Nach einer Stunde verzweifelnden Brütens kroch die Frau mehr als sie ging, über den Gang bis vor Alruns Zimmerthür. Es kostete sie einen schweren Entschluß, das kleine warme Nest zu betreten, das ihr Junge mit so viel Liebe für sein junges Glück geschmückt, und das er nun auf immer mit dem kalten Wellengrabe vertauscht hatte.

Leise klinkte Marianne die Thür auf. Alrun saß auf dem erhöhten Tritt am Fenster, an dem die Nelkenstöcke blühten und nähte an einem winzigen Stückchen Leinewand.

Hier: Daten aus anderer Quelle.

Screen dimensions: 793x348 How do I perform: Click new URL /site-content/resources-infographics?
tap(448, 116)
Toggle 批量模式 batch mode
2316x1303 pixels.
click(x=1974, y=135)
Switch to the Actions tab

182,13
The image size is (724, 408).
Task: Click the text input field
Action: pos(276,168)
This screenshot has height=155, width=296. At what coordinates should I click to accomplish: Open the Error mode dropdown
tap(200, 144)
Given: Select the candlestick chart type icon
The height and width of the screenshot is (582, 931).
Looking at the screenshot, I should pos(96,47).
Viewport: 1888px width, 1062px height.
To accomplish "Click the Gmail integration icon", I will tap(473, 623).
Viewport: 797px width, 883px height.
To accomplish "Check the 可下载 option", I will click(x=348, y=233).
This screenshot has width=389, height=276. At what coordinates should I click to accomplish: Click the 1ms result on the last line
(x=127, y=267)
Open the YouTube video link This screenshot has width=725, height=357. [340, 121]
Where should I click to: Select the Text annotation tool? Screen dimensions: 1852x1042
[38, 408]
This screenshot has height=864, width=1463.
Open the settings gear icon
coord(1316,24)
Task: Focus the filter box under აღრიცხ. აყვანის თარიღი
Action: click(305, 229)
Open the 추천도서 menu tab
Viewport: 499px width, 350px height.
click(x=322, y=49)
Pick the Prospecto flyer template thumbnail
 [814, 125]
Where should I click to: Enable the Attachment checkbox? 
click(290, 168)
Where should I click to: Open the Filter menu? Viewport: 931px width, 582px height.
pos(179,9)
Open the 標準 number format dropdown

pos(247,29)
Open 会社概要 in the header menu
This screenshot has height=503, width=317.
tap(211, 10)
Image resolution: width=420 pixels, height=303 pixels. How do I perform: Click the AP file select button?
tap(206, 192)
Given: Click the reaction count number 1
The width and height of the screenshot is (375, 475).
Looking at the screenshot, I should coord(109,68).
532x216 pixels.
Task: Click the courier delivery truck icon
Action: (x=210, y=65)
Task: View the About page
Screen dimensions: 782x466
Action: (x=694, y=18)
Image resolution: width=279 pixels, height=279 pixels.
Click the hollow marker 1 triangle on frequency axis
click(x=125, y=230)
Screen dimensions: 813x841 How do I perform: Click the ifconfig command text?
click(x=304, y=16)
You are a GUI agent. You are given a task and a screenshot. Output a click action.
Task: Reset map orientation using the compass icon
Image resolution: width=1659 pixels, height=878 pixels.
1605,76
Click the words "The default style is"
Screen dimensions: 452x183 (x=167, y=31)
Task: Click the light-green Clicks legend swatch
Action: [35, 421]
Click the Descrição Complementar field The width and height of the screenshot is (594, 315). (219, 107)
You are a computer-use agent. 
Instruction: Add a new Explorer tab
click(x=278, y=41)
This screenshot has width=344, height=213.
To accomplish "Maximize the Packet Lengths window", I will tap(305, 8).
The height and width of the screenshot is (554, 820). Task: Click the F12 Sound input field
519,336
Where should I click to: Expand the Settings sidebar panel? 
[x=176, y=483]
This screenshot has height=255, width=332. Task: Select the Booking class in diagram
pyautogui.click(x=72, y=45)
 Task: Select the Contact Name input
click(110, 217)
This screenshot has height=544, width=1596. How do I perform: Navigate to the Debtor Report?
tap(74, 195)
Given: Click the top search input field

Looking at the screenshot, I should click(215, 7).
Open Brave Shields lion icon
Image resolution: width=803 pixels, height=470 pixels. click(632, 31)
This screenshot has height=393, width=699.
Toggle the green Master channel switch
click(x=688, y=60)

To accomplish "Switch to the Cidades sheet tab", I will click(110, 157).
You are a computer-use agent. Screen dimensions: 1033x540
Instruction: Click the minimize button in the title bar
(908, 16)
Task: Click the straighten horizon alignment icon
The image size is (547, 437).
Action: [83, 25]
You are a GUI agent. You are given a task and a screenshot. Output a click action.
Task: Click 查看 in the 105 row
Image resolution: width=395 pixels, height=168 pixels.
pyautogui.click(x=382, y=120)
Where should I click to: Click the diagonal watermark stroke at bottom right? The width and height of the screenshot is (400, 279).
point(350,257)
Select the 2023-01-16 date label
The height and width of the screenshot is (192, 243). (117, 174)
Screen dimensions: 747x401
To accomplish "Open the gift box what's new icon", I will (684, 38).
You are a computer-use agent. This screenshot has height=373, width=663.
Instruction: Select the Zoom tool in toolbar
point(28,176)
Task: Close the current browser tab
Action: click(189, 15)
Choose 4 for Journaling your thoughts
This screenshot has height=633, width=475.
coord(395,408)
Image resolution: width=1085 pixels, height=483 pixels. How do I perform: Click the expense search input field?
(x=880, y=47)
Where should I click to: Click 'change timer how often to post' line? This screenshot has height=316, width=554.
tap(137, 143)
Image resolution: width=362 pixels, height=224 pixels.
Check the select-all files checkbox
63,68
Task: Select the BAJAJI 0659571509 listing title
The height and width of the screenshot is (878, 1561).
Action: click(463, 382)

Sie nickte der Eintretenden zu, ohne das Auge von der Arbeit zu erheben. Die Frau war mitten im Zimmer stehen geblieben. Ihr Herz war nicht so verhärtet durch den furchtbaren Schicksalsschlag, daß es dies liebliche Bild harrenden Mutterglücks nicht in sich aufgenommen hätte. Und das alles hatte der Tod ihrem Hans geraubt!

Sie rührte sich noch immer nicht vom Fleck. Da blickte Alrun auf und hielt der Mutter lächelnd ein winziges, spitzenumsäumtes Kleidungsstück entgegen.

»Fertig! Was Hans sagen wird, wenn er das sieht!«

Da war's um die Kraft der Frau geschehen. Mit einem langen, wehen, unartikulierten Laut brach sie zusammen.

Alrun war neben der Ohnmächtigen niedergekniet. Sie hatte ihr das Gesicht mit Wasser benetzt, ihr die kalten, erstarrten Hände gerieben, Marianne hat sich nicht gerührt. Da war Alrun entsetzt vor ihr zurückgewichen. Mein Gott, wenn sie tot wäre! Sie hatte um Hilfe rufen wollen, da war ihr eingefallen, daß das Haus leer war, daß sie allein sei mit der Bewußtlosen.